### Problem to work on
Return verbatim every line of the records from the very first one up to and including the line that contains "Click the heading".

### Available records

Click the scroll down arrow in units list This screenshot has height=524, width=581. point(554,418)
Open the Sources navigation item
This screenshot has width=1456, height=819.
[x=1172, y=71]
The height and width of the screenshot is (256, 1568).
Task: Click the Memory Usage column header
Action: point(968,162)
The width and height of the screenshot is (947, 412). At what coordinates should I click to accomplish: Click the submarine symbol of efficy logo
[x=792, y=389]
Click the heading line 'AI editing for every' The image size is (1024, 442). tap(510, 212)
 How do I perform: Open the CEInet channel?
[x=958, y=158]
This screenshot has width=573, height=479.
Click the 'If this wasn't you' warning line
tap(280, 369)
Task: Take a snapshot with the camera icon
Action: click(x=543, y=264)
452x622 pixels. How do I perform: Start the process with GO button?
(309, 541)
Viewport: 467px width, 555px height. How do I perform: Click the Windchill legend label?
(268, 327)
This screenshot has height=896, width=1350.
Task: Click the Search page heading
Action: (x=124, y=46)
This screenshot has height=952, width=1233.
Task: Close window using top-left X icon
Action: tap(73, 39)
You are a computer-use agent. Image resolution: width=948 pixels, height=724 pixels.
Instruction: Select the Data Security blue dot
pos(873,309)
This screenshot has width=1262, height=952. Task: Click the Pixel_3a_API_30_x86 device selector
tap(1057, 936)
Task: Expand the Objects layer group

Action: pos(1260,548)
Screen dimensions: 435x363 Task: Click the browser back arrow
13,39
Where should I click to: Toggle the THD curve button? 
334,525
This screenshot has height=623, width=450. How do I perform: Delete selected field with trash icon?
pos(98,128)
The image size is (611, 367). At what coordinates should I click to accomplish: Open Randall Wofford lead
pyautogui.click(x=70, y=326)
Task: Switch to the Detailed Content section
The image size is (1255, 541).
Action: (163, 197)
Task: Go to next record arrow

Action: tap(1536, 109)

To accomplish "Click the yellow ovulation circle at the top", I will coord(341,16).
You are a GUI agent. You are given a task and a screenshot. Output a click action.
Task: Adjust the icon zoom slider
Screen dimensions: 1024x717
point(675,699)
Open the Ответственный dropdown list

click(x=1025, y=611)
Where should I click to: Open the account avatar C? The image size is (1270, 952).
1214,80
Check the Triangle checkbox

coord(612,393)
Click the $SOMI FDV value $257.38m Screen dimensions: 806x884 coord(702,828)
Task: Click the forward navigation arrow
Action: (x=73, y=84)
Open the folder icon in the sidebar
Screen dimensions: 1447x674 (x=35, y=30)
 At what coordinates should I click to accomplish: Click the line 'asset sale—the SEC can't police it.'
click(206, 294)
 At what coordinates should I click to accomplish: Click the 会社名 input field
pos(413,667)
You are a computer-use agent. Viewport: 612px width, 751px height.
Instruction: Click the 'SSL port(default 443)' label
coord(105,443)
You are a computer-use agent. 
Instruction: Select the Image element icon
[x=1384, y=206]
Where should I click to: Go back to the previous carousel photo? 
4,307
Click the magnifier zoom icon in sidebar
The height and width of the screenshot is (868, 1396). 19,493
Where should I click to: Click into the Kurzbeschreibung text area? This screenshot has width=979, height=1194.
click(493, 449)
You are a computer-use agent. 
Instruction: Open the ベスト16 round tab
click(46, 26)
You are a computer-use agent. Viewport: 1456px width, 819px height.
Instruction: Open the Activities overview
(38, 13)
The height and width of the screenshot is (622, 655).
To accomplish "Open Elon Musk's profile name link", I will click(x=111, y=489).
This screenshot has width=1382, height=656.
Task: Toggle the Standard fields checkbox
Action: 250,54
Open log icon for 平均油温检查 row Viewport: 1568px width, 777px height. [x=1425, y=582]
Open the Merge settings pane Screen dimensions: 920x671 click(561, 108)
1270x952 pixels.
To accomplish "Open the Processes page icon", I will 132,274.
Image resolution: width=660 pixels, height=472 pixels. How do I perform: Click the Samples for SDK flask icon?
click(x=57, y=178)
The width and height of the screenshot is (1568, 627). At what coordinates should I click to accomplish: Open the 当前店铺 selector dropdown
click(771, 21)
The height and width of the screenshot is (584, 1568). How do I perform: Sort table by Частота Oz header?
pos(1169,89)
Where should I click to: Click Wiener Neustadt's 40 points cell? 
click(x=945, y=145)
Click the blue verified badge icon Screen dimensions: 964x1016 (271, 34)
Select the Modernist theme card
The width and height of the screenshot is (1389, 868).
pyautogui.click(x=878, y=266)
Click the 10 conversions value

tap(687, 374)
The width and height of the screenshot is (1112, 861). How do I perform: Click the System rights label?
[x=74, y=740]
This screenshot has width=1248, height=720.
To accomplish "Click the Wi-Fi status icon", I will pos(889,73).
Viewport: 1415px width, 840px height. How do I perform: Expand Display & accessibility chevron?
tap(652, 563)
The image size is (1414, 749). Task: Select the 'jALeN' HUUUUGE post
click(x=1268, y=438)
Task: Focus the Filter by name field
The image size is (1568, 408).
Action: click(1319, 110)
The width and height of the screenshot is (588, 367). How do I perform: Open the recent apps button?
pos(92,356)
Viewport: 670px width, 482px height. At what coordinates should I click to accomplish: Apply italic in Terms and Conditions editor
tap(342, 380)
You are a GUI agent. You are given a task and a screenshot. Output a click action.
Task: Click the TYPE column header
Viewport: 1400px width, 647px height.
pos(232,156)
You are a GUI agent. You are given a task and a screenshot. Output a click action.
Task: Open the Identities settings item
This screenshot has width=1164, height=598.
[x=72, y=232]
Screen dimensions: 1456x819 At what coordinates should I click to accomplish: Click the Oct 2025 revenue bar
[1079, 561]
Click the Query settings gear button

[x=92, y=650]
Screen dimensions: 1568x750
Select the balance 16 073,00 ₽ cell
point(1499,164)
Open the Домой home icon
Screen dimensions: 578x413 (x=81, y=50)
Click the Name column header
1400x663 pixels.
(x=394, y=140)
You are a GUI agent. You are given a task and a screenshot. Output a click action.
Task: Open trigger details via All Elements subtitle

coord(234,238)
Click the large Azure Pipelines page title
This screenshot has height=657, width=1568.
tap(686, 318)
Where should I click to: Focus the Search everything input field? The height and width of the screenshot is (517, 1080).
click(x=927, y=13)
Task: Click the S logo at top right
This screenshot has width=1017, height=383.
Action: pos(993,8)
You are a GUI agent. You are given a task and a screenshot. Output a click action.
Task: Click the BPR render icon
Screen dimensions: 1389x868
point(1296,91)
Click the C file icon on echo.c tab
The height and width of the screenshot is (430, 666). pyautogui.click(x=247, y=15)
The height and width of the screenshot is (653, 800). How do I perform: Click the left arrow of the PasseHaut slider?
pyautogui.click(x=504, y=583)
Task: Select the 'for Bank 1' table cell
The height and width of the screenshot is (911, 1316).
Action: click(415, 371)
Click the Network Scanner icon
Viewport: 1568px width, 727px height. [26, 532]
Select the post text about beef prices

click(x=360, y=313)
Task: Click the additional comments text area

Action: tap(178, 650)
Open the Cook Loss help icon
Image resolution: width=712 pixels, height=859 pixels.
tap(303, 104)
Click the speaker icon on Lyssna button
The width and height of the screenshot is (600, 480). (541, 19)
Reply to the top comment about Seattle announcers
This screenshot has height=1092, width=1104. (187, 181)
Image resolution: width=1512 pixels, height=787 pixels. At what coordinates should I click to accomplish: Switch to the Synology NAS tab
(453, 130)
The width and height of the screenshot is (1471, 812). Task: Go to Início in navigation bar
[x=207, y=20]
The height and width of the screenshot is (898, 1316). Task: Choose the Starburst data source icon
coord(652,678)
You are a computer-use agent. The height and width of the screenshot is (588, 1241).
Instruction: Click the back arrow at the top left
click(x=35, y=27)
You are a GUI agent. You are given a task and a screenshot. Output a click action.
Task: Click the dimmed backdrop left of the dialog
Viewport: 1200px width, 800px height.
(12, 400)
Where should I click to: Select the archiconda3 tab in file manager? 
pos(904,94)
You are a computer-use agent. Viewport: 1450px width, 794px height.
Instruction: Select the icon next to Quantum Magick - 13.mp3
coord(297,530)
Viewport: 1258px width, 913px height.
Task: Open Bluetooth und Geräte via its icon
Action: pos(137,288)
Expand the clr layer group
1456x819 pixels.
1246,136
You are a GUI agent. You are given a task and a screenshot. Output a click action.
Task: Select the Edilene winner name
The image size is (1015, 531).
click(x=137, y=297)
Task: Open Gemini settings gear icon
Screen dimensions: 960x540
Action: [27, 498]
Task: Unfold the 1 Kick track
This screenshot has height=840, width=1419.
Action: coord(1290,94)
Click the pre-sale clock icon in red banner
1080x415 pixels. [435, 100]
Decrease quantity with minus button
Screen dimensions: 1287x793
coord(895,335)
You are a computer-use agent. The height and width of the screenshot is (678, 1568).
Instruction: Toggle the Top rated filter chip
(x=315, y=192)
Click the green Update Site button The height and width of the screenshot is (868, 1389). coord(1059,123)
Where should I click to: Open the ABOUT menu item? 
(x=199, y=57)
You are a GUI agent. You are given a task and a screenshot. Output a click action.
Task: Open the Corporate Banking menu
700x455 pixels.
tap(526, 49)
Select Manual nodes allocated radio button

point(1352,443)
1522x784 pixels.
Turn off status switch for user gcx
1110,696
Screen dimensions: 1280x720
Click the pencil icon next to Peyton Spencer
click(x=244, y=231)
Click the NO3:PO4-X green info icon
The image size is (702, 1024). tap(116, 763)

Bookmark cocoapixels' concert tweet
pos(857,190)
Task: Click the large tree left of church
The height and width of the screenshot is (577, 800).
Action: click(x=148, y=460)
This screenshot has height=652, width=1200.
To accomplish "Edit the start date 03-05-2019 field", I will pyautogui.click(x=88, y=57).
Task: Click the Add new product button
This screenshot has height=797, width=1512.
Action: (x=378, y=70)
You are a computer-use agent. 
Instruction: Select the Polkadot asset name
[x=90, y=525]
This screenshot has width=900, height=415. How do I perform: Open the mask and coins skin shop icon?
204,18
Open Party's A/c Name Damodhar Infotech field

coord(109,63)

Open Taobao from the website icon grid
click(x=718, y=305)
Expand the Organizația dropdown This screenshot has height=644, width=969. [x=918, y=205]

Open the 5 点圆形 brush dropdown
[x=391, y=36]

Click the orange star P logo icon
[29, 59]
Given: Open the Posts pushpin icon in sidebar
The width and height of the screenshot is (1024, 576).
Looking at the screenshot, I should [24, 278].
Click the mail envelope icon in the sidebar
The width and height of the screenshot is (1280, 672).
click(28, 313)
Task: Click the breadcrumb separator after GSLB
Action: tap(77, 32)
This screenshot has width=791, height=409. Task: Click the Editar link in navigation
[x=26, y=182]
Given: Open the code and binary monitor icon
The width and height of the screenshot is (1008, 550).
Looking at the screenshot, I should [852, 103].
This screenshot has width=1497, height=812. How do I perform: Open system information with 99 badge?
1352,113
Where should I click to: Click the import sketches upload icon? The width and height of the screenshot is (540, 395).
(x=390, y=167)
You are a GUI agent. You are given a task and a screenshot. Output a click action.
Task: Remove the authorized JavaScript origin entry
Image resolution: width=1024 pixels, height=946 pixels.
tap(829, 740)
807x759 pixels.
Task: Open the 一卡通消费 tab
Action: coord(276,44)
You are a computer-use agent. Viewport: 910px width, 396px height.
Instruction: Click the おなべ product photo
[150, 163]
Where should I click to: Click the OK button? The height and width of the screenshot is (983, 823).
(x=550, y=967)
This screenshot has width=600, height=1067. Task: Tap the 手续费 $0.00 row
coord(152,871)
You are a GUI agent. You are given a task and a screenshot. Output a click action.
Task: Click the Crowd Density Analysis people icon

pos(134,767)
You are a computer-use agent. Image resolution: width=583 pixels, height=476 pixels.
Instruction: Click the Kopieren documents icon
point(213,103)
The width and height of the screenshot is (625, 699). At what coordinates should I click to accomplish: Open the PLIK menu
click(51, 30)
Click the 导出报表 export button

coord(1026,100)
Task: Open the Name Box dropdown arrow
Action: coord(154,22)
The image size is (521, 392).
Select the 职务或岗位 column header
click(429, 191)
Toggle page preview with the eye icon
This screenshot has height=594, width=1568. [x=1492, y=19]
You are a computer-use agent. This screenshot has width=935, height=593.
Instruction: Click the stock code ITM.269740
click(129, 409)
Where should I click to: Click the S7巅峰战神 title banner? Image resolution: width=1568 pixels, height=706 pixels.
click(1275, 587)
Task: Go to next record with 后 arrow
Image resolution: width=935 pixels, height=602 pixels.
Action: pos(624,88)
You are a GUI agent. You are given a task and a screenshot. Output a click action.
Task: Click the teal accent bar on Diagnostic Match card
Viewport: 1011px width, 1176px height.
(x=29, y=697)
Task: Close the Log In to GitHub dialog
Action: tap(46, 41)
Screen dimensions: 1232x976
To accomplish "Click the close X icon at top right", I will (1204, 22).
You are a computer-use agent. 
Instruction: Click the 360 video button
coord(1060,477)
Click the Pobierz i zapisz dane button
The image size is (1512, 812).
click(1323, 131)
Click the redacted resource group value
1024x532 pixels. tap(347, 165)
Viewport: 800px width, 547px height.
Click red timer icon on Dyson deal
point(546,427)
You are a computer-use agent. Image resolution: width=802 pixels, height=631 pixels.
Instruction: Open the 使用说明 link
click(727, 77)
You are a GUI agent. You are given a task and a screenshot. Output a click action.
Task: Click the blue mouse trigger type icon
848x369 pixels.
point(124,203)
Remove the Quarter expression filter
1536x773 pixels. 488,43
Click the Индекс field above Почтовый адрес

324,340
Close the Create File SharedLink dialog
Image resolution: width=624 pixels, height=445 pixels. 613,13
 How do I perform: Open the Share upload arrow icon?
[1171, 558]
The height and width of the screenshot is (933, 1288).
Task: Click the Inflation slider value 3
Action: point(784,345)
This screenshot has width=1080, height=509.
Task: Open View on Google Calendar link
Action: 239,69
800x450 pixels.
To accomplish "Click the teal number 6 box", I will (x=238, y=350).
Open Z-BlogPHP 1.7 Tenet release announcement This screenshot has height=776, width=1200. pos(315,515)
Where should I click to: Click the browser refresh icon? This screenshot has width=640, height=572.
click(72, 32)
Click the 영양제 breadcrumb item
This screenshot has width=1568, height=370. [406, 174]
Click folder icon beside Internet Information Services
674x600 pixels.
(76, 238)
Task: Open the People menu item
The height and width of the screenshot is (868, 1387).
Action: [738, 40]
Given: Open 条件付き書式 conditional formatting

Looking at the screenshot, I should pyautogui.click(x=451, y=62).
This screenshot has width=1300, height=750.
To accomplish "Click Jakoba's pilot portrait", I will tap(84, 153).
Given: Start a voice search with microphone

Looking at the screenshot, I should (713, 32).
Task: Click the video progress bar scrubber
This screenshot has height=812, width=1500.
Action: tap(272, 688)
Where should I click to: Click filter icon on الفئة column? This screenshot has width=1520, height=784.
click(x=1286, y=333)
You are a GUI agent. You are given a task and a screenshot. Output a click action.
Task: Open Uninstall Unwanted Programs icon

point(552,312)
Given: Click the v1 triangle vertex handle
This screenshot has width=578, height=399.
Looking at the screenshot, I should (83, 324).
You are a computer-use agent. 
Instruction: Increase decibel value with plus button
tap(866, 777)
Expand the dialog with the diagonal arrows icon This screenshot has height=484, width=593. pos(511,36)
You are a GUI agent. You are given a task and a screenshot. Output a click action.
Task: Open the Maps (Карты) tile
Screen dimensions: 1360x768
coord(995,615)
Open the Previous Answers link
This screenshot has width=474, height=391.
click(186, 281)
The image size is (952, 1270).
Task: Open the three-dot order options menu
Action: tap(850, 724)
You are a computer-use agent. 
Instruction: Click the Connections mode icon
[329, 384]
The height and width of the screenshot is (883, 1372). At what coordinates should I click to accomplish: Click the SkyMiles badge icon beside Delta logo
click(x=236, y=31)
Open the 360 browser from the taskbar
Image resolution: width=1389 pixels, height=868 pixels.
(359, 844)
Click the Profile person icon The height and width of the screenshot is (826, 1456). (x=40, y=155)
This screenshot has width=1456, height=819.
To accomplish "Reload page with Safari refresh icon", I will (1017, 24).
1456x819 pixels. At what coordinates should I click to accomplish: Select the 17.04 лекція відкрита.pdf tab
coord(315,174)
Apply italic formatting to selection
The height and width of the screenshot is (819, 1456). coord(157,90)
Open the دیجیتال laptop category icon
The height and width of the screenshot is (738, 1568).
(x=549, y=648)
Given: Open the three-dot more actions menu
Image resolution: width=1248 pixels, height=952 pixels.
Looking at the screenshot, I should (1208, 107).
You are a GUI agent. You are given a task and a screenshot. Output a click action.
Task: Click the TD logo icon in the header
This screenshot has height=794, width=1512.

### In response
Click the scroll down arrow in units list This screenshot has height=524, width=581. point(554,418)
Open the Sources navigation item
This screenshot has width=1456, height=819.
[x=1172, y=71]
The height and width of the screenshot is (256, 1568).
Task: Click the Memory Usage column header
Action: point(968,162)
The width and height of the screenshot is (947, 412). At what coordinates should I click to accomplish: Click the submarine symbol of efficy logo
[x=792, y=389]
Click the heading line 'AI editing for every' The image size is (1024, 442). tap(510, 212)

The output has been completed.